*Work request*
Would you reproduce exactly, and only, the lines starting at the one with "Given: Close the test tab" and ending at the last line of the data, with both included? Leave the pictures out.

Saved entries
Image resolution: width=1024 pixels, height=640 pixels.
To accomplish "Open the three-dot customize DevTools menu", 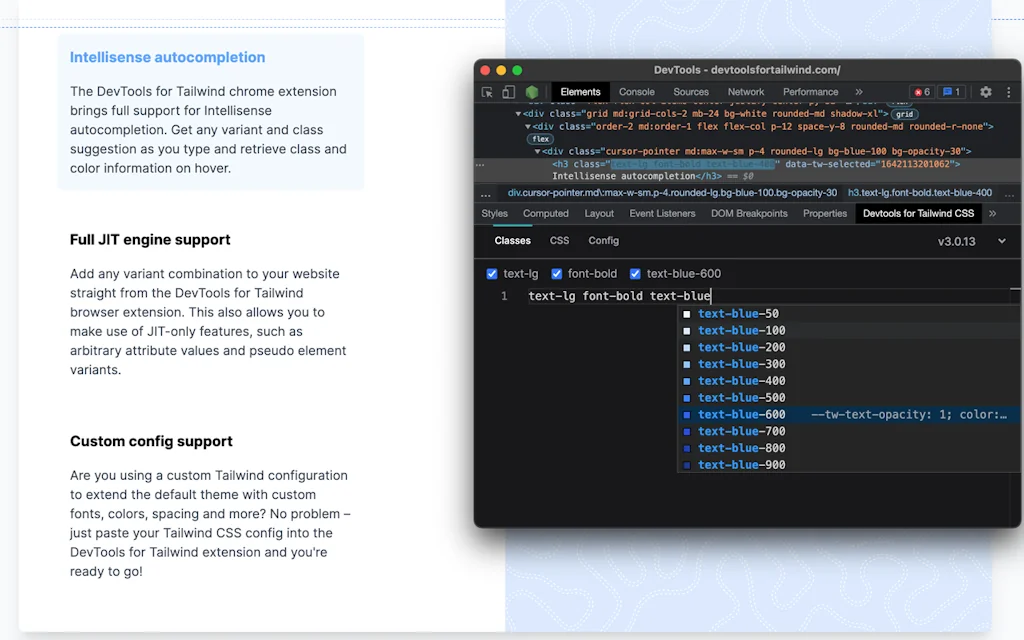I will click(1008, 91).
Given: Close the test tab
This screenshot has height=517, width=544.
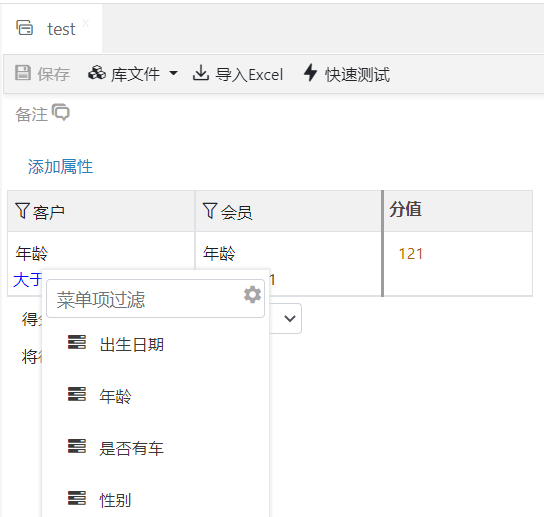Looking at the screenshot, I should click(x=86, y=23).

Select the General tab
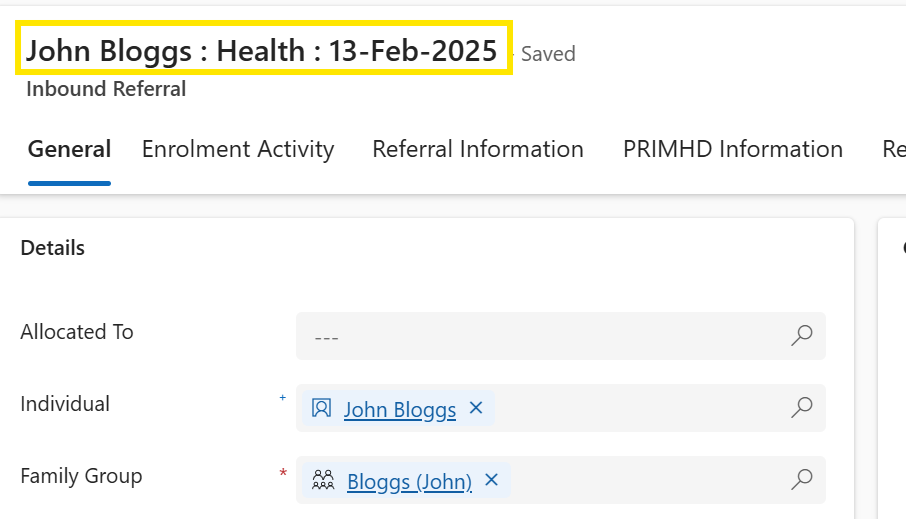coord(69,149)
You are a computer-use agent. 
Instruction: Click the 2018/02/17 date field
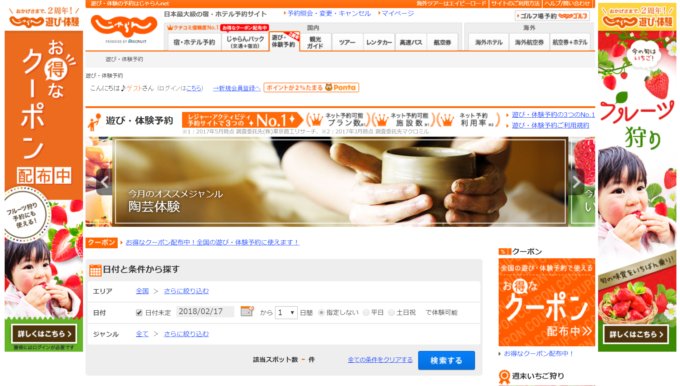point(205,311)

*Task response*
Given: Close the test tab
This screenshot has height=517, width=544.
Looking at the screenshot, I should click(x=86, y=23).

Select the General tab
coord(69,149)
You are a computer-use agent. 
Instruction: Click the 2018/02/17 date field
point(205,311)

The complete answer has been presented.